▶ _EXERCISE GOAL_:
Find how many lines of the listing below include the word "Type", then report the number by itself.

▶ _TASK INPUT_:
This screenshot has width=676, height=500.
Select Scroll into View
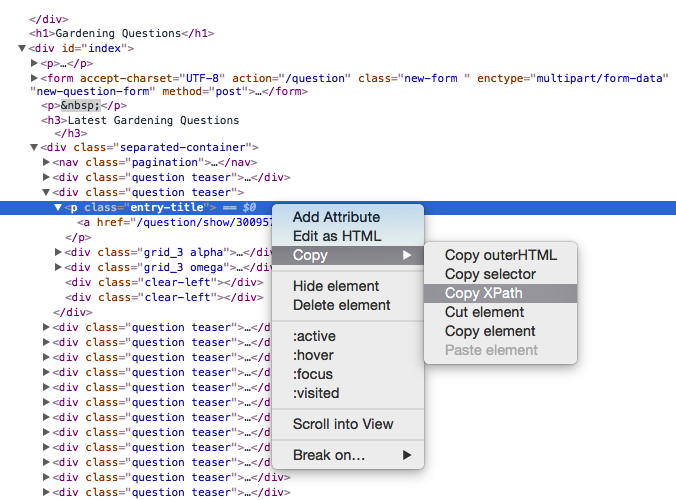[343, 424]
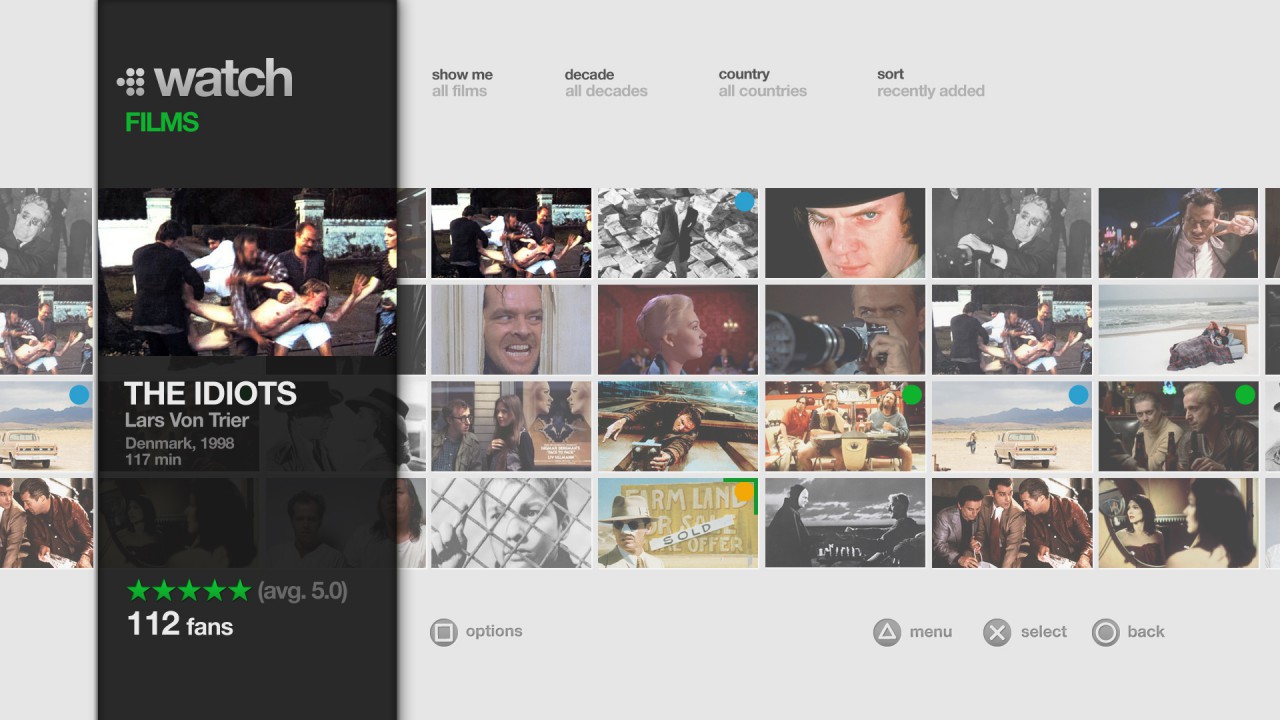Select The Idiots featured thumbnail

[x=247, y=270]
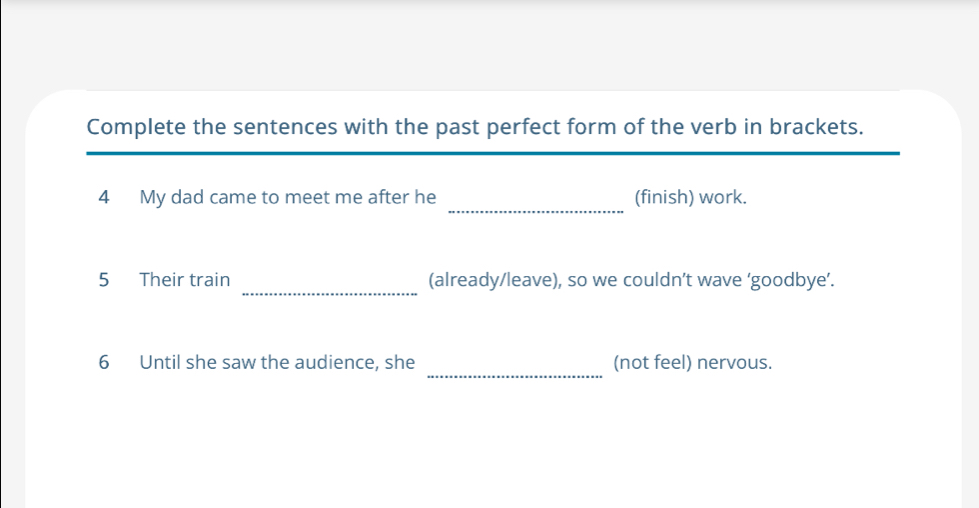The image size is (979, 508).
Task: Click question number 4
Action: click(x=105, y=198)
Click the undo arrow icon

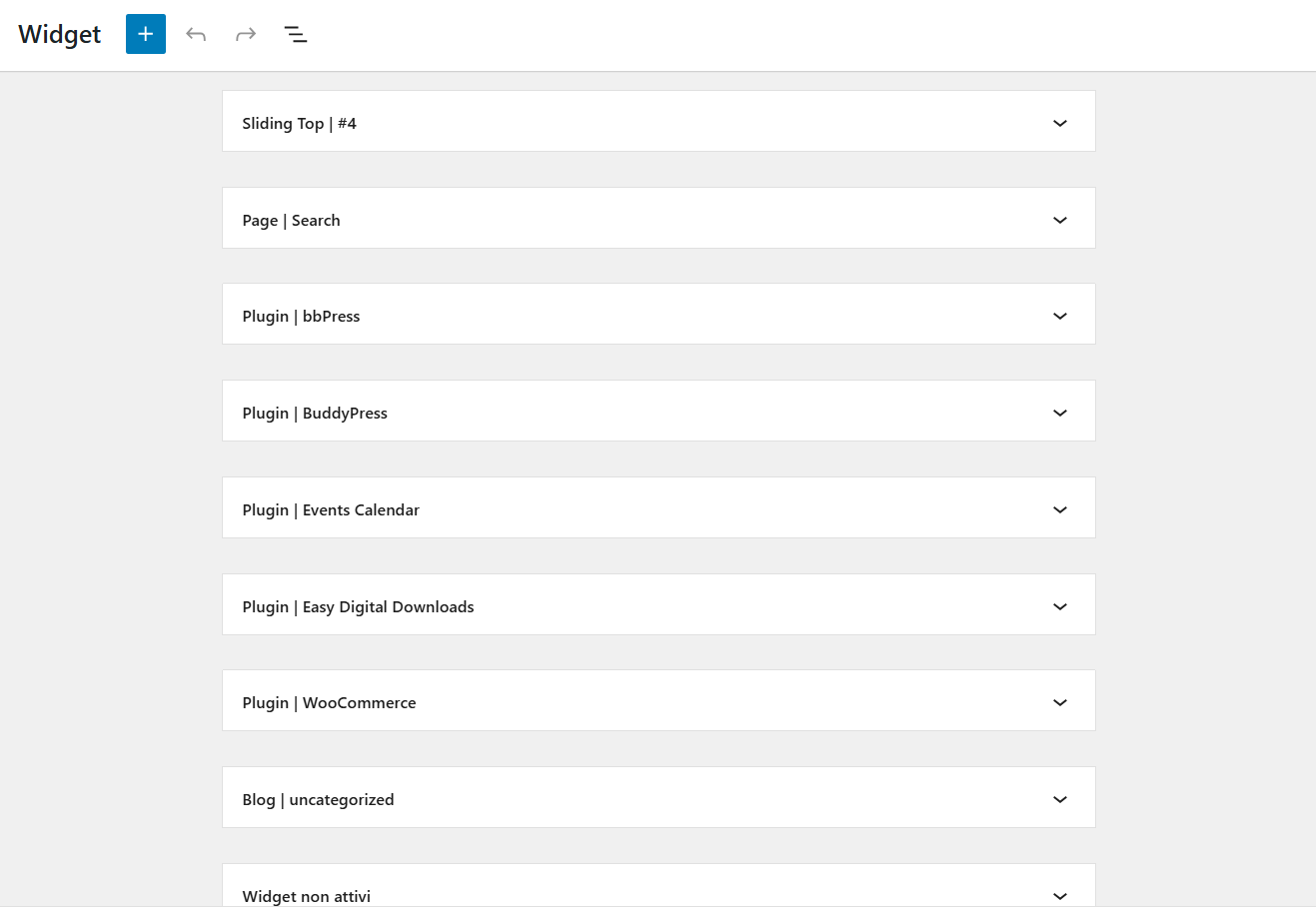pos(196,34)
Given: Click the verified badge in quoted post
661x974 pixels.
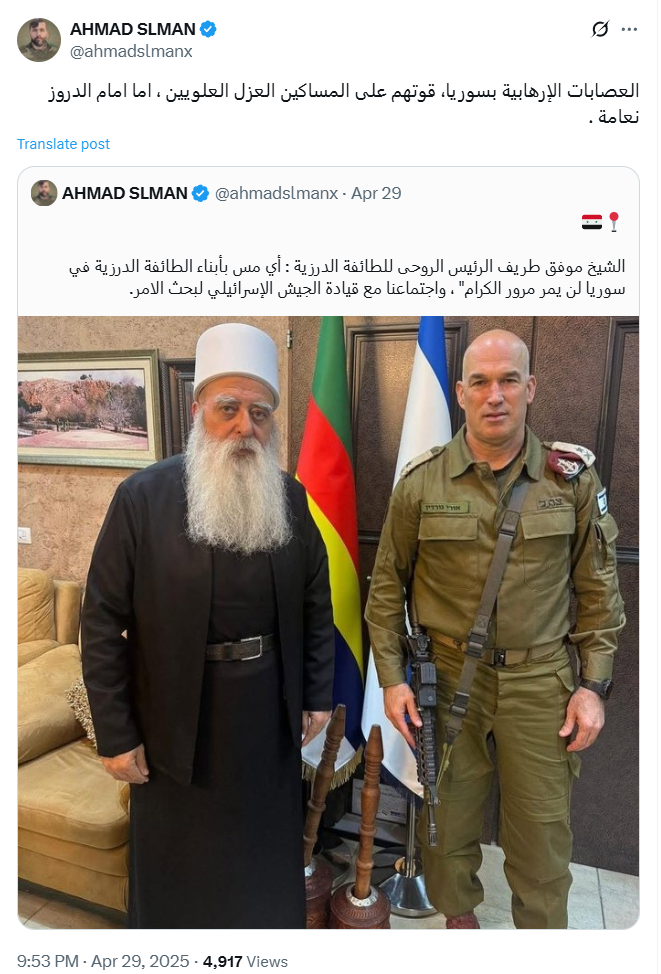Looking at the screenshot, I should [200, 194].
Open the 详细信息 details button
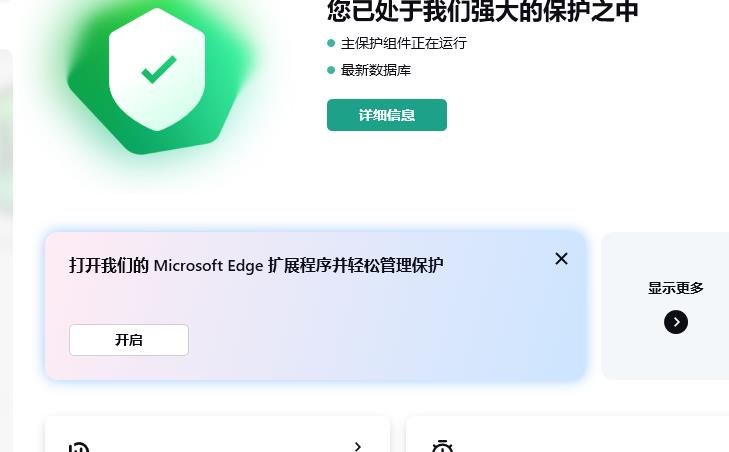The width and height of the screenshot is (729, 452). pyautogui.click(x=387, y=115)
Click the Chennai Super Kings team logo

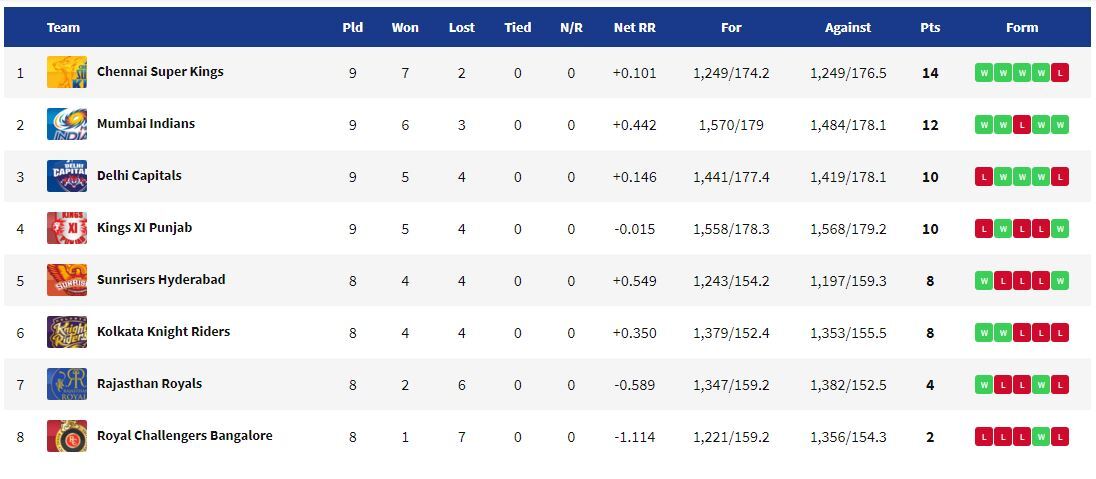[x=67, y=72]
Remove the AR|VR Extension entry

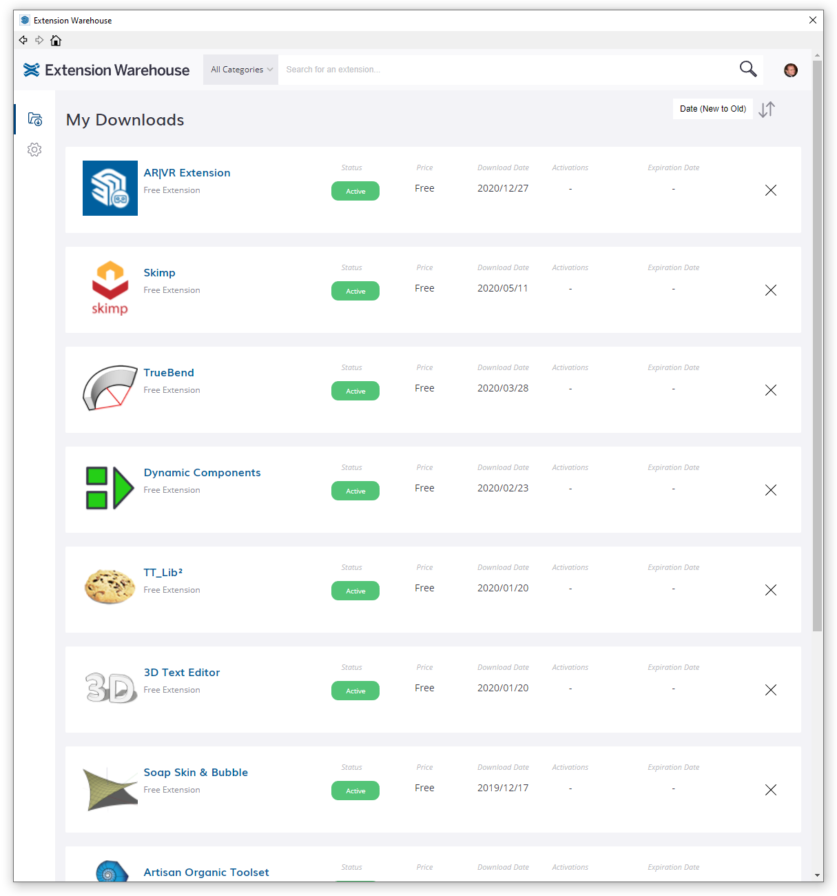(770, 190)
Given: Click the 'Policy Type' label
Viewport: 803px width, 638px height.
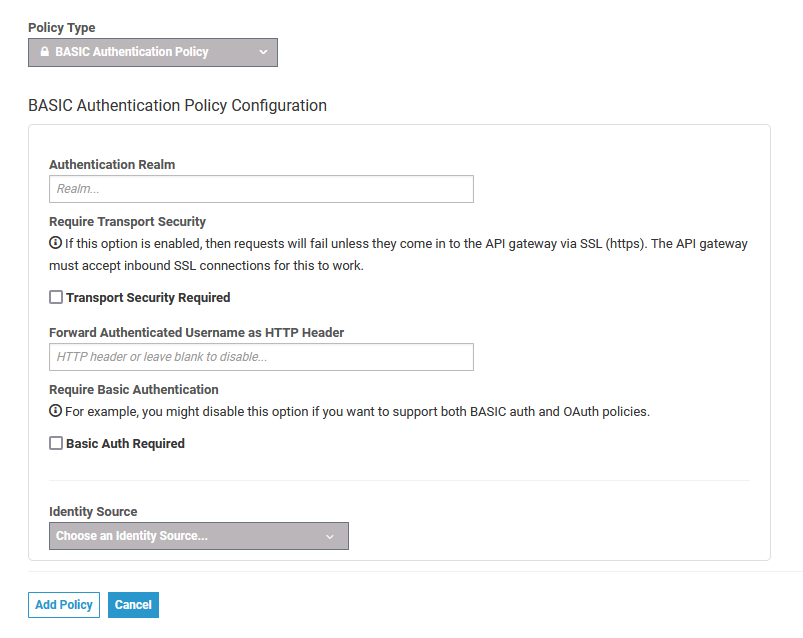Looking at the screenshot, I should pyautogui.click(x=62, y=27).
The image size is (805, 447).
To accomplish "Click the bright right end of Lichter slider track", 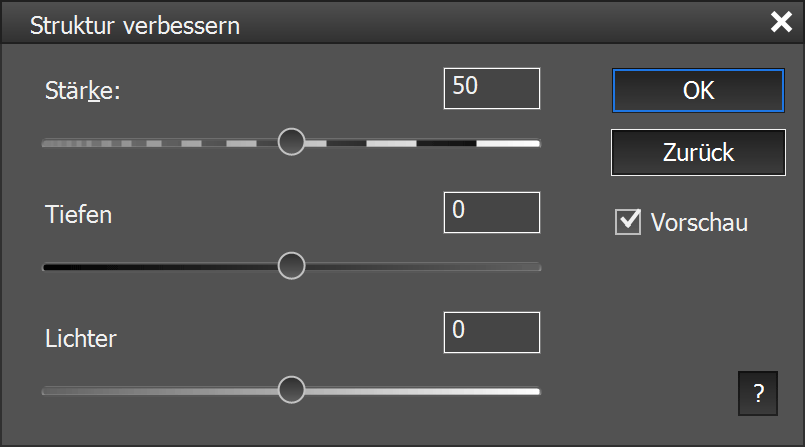I will [530, 391].
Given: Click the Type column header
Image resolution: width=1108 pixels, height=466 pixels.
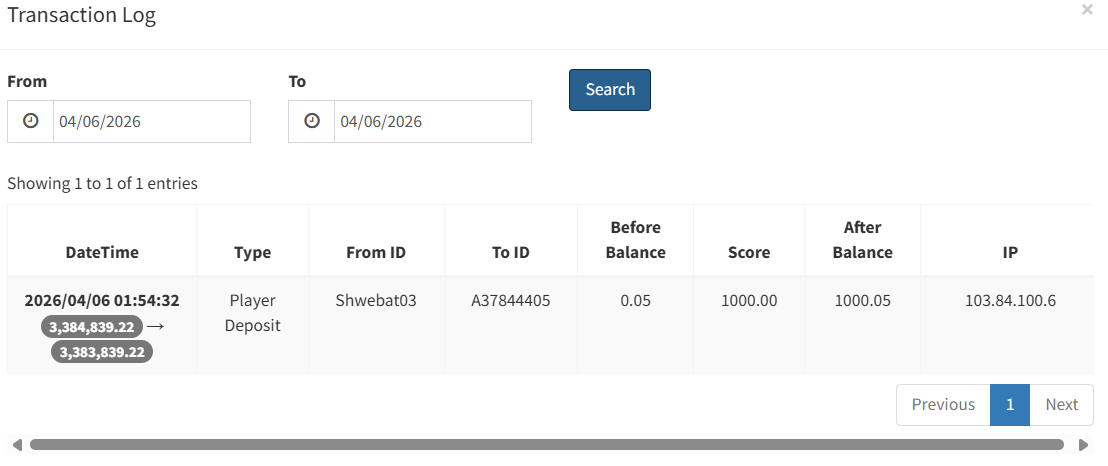Looking at the screenshot, I should tap(252, 252).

▶ _PROBLEM SOLUTION_:
2